§ **ACTIVITY**
In the listing below, print exactly the lines between the line holding "Given: Select red" and the line holding "Viewport: 946px width, 617px height.", inclusive, and no more.
*** RECORD EXTRACTS ***
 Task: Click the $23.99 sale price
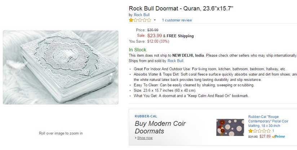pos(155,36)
***
*** RECORD EXTRACTS ***
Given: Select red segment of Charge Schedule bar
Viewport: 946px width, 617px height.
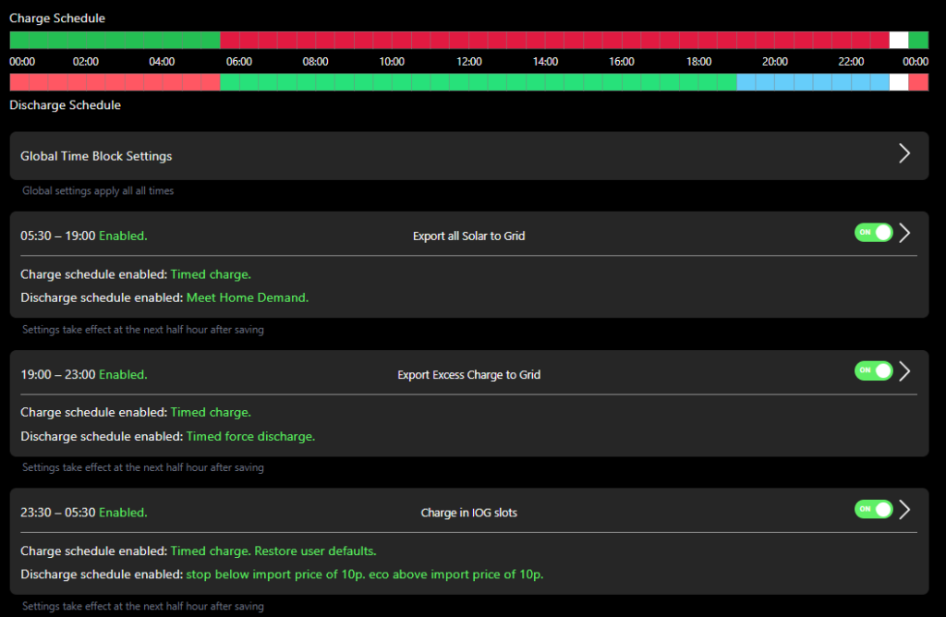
***
*** RECORD EXTRACTS ***
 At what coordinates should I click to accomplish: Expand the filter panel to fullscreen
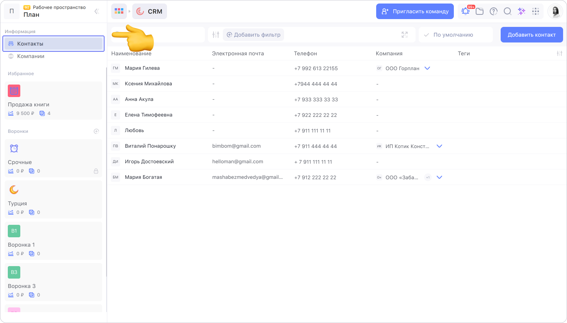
***
§ **YOUR SOLUTION**
Given: Select red segment of Charge Schedule bar
Viewport: 946px width, 617px height.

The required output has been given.